TEXTE CHOISI:
>>

Tout, chez eux, les différencie comme tout les rapproche, paradoxalement. Will est fils et petit fils de propriétaires sudistes, esclavagistes, fortunés quand Patrick, d'origine irlandaise, continue ses études grâce à une bourse et compte dans ses ascendants des irlandais qui ont émigré pour fuir la famine de leur pays.
L'un est sûr de lui, à l'aise, défie les institutions, l'autre est timide, gauche, introverti, toujours gêné de ses origines et bien décidé à évoluer socialement.
Ils ont en commun de partager le rejet de leur ascendance : Will refuse l'attitude suprématiste de son père et Patrick le manque d'ambition et la modestie de la carrière du sien. Tous les deux n'ont qu'un désir : s'éloigner du chemin emprunté par la génération précédente.

<<

DONNÉES AFFICHÉES:
>>

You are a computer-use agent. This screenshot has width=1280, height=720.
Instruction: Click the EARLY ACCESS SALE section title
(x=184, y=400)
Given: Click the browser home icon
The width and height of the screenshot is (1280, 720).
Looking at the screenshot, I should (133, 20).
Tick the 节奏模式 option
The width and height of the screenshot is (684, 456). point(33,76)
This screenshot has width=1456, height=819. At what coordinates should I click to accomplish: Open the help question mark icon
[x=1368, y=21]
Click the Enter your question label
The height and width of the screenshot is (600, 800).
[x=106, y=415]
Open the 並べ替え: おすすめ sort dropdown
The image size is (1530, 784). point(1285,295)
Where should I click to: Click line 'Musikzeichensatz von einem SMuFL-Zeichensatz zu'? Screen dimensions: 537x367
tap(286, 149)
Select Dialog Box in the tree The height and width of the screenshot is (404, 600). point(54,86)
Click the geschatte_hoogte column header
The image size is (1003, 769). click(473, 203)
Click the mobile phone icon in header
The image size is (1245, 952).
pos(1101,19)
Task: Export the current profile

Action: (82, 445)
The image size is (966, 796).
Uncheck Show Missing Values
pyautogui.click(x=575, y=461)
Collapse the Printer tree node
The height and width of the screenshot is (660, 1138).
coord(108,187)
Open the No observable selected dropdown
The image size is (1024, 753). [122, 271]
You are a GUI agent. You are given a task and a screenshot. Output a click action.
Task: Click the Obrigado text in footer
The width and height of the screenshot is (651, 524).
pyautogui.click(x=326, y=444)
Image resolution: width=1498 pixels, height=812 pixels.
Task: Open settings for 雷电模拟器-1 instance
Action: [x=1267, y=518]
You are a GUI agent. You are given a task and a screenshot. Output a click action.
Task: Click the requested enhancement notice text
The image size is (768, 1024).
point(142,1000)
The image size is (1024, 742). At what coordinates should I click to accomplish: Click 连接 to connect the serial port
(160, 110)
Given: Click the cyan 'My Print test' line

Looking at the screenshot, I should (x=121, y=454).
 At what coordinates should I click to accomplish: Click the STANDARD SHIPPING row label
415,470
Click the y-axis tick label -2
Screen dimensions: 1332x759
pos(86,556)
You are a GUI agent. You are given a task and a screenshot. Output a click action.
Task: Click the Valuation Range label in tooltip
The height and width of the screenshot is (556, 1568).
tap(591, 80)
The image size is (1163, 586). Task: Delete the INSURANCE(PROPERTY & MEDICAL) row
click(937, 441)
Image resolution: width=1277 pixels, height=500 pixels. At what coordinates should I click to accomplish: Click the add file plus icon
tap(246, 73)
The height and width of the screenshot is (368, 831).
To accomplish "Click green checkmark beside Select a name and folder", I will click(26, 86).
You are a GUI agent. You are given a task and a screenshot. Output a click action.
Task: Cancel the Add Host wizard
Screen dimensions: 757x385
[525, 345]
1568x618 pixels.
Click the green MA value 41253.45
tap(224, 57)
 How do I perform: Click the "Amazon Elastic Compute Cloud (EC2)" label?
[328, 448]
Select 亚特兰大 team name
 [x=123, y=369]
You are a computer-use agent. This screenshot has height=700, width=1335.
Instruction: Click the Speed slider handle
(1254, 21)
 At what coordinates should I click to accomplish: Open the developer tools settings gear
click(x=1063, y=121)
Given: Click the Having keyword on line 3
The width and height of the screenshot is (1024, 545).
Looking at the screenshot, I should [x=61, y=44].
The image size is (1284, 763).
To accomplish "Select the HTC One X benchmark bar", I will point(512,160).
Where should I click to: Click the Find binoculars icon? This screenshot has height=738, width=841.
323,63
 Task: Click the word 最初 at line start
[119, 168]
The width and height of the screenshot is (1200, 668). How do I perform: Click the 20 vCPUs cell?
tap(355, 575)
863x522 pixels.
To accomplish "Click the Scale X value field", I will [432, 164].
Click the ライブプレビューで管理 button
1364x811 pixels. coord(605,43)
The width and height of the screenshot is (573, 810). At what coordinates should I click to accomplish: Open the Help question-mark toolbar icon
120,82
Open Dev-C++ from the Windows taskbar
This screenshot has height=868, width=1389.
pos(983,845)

<<

À FAIRE: Poursuivez le texte choisi consacré à Will et Patrick en reprenant juste après sa dernière phrase.

RÉPONSE:
Will ne s'intéresse qu'à la musique, le Blues, aux talents qu'il veut découvrir et espère produire et faire connaître, aux standards qu'il ne cesse d'écouter et d'expliquer à un camarade de chambrée qui ne connaît que les Beatles ! Will aspire à vivre au milieu de ce peuple que son père exècre, y écrire son avenir, en partager les idéaux quand Patrick ne veut qu'étudier, devenir un homme respectable dans une société qu'il espère bienveillante.


L'Amérique du milieu des années soixante, c'est une Amérique des bouleversements, des luttes raciales, des droits Civiques, celle qui entoure l'engagement du pays au Vietnam.

La lecture est bercée de la voix de Muddy Waters, de celle de Martin Luther King et des rencontres de ceux qui "rentrent" de l'enfer ou de ceux qui grossissent les rangs des Blacks Panthers.


Le livre est le récit, à travers la voix de Patrick, de cette amitié avec en filigrane, l'évolution de la société américaine. C'est l'histoire de deux vies, de deux engagements radicalement différents, des résignations, des replis sur soi pour atteindre l'idéal qu'on s'est forgé ou au contraire des coups d'éclat, de la folie d'une vie où le présent s'écrit dans les hallucinations des vapeurs des drogues et autres alcools pour garder courage. L'un n'aspire qu'à la révolte quand son ami ne lui parle que de raison.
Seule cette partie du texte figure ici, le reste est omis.